I have a printout of the whole thing tucked in my prayer journal, so I often return to it … when I’m using my prayer journal. But since my marriage imploded, I haven’t been writing my prayers. I’ve been praying. Oh, yes, I’ve been praying. But I let that longtime spiritual practice go. In its place, I’ve been resting.

Starting last summer, references to resting in God have come to me in waves. I did a silly post about it (Apathetic Prayer), but then they kept coming, which I experience as God trying to tell me something. So I’ve payed attention.

It’s not easy to come to God without an agenda, whether that’s a long list of prayer requests or the need for spiritual insight and practical assistance, but the truth I believe is that God loves me without any striving necessary on my part. It’s easy to get hung up on the striving, to get all into checking things off lists and feeling like I’m doing all I can to move forward, whether that’s practically or spiritually.

But for this time, God clearly wants me to rest in Him.

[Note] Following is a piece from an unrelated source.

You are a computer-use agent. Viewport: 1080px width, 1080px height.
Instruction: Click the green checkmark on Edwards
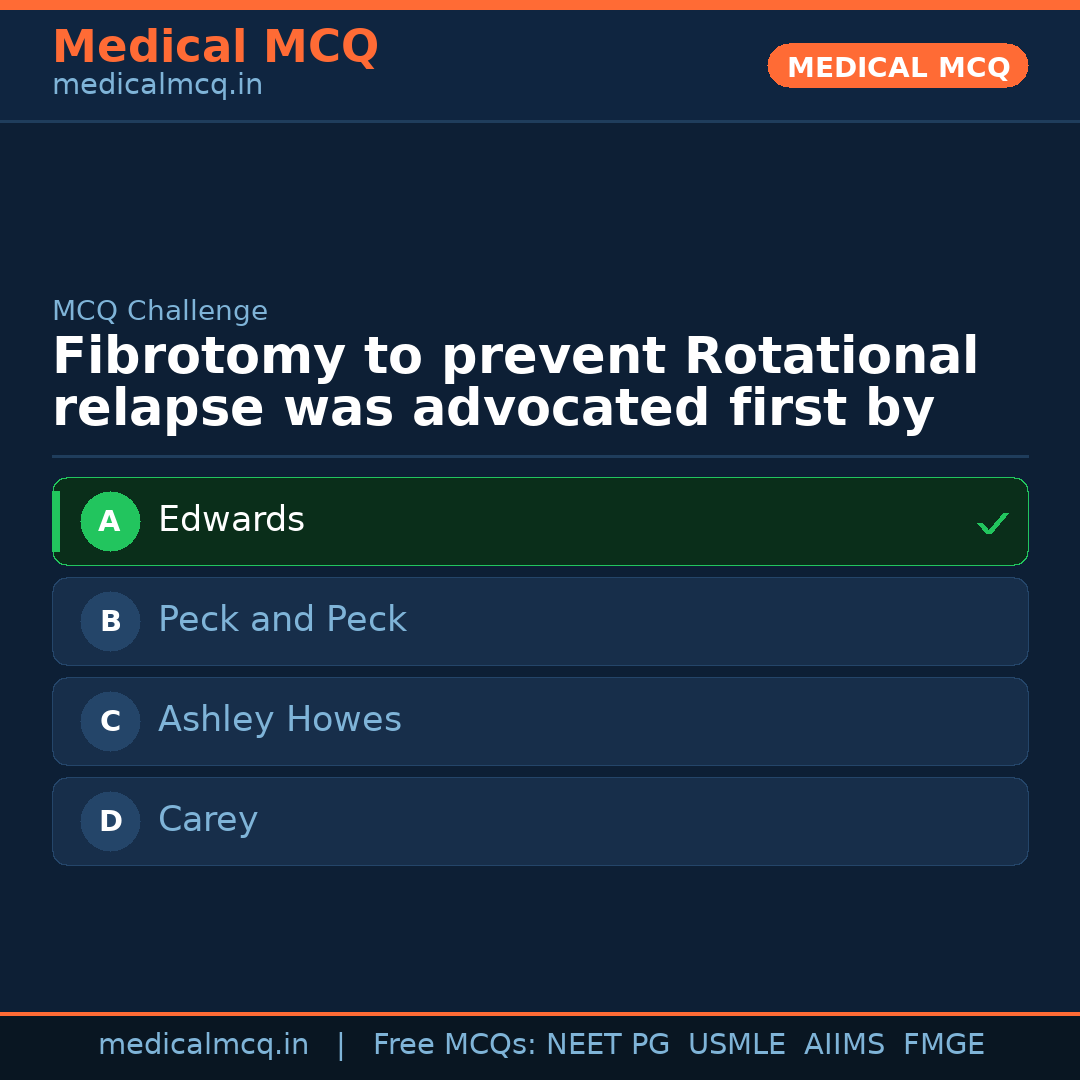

I’ve had some powerful experiences in prayer in the last six months. The 90-minute Garden Prayer on Maundy Thursday at The Revolution. And the contemplative prayer time at the Renew and Refine mini-retreat before the Festival of Faith and Writing. There have also been plenty of walks in the Calvin Nature Preserve when I let myself feel God’s pleasure. Plenty of times I’d breathe slowly in and out and ask God to be with me. Any word/impression I’ve received during those times has fallen into two categories: “You are my beloved,” and “Rest in me.”

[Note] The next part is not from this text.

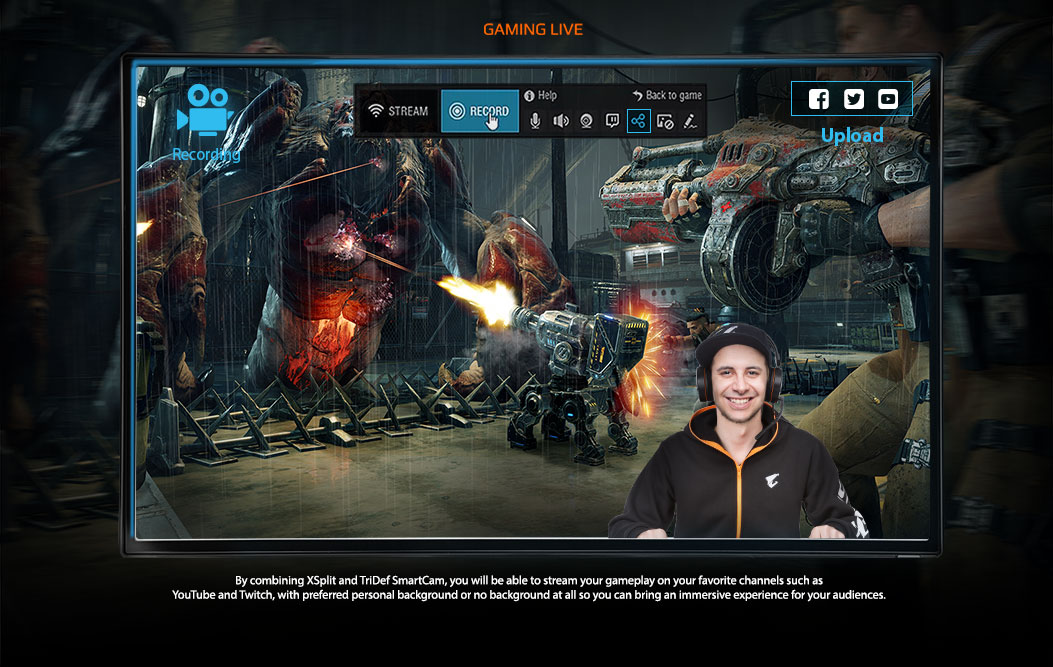The width and height of the screenshot is (1053, 667).
Task: Click the Twitter upload icon
Action: point(853,99)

So instead of berating myself for letting the practice of writing my prayers slide, I’m seeing this time as learning to experience the love of God independently from anything I may try to do to “earn” it or “deserve” it. Because God loves me. End of sentence.

It’s my way of trusting the slow work of God, and of “accept[ing] the anxiety of feeling yourself in suspense and incomplete.” Because anxious and incomplete and impatient and suspended between old and new is definitely how I’m feeling. I’m trusting that a new spirit is gradually forming in me.

***

In case you need it, too, here’s the full prayer:

Above all, trust the slow work of God.
We are, quite naturally,
impatient in everything to reach the end
without delay.
We should like to skip
the intermediate stages.
We are impatient of being on
the way to something unknown,
something new,
and yet it is the law of all progress
that it is made by passing through
some stages of instability–
and it may take a very long time.
And so I think it is with you.
Your ideas mature gradually–
let them grow,
let them shape themselves,
without undue haste.
Don’t try to force them on,
as though you could be today
what time (that is to say, grace and
circumstances acting
on your own good will)
will make them tomorrow.
Only God could say what this new spirit
gradually forming within you will be.
Give our Lord the benefit of believing
that his hand is leading you,
and accept the anxiety of
feeling yourself in suspense
and incomplete.

Pierre Teilhard de Chardin, S.J.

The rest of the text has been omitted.